The scientists then integrated the transparent replica of the rose petal epidermis into an organic solar cell. This resulted in power conversion efficiency gains of twelve percent for vertically incident light. At very shallow incidence angles, the efficiency gain was even higher. The scientists attribute this gain primarily to the excellent omnidirectional antireflection properties of the replicated epidermis that is able to reduce surface reflection to a value below five percent, even for a light incidence angle of nearly 80 degrees. In addition, as examinations using a confocal laser microscope showed, every single replicated epidermal cell works as a microlense. The microlense effect extends the optical path within the solar cell, enhances the light-matter-interaction, and increases the probability that the photons will be absorbed.
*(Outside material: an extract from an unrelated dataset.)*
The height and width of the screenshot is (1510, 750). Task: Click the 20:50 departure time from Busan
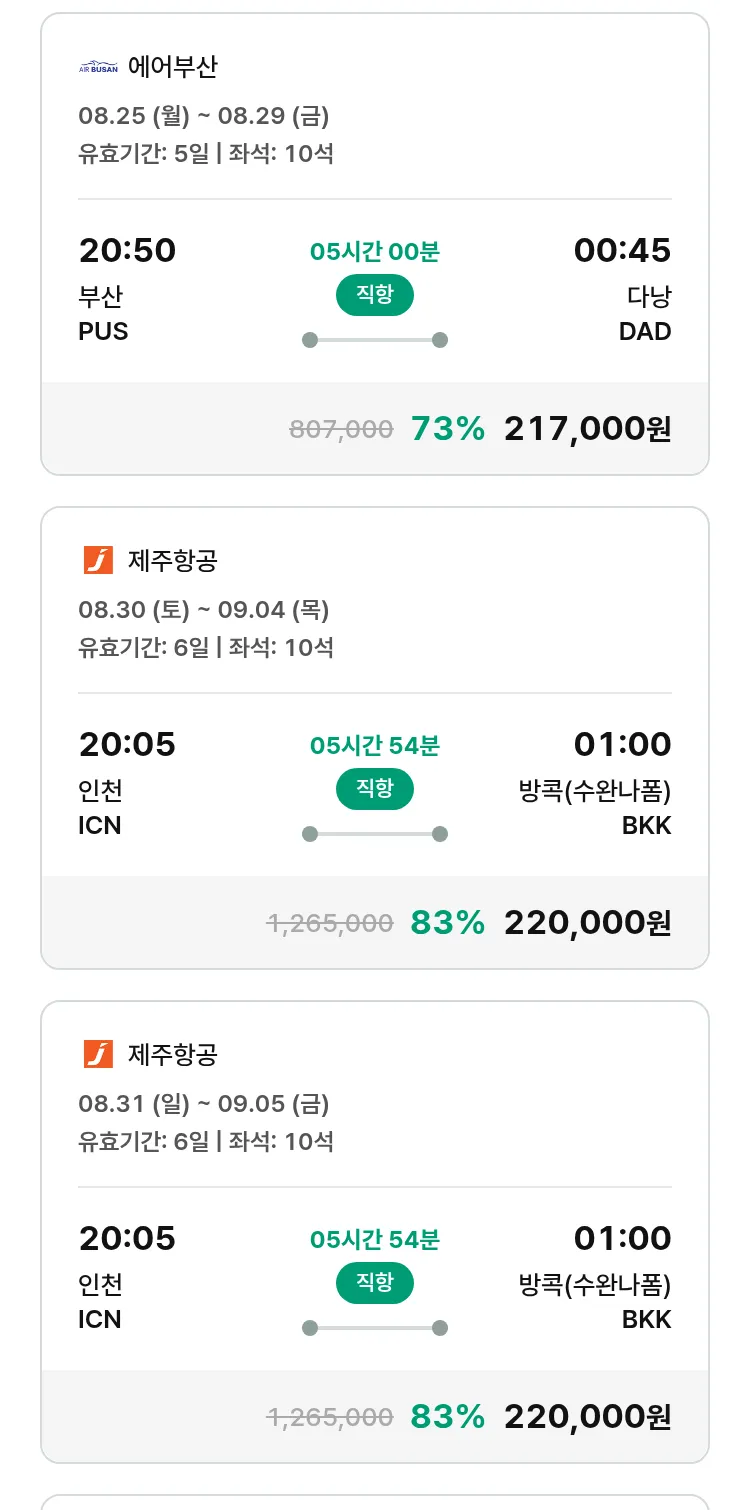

“Our method is applicable to both other plant species and other PV technologies,” Guillaume Gomard explains. “Since the surfaces of plants have multifunctional properties, it might be possible in the future to apply multiple of these properties in a single step.” The results of this research lead to another basic question: What is the role of disorganization in complex photonic structures? Further studies are now examining this issue with the perspective that the next generation of solar cells might benefit from their results.

Here’s a link to and a citation for the paper,

Flower Power: Exploiting Plants’ Epidermal Structures for Enhanced Light Harvesting in Thin-Film Solar Cells by Ruben Hünig, Adrian Mertens, Moritz Stephan, Alexander Schulz, Benjamin Richter, Michael Hetterich, Michael Powalla, Uli Lemmer, Alexander Colsmann, and Guillaume Gomard. Advanced Optical Materials  Version of Record online: 30 MAY 2016 DOI: 10.1002/adom.201600046

© 2016 WILEY-VCH Verlag GmbH & Co. KGaA, Weinheim

This paper is behind a paywall.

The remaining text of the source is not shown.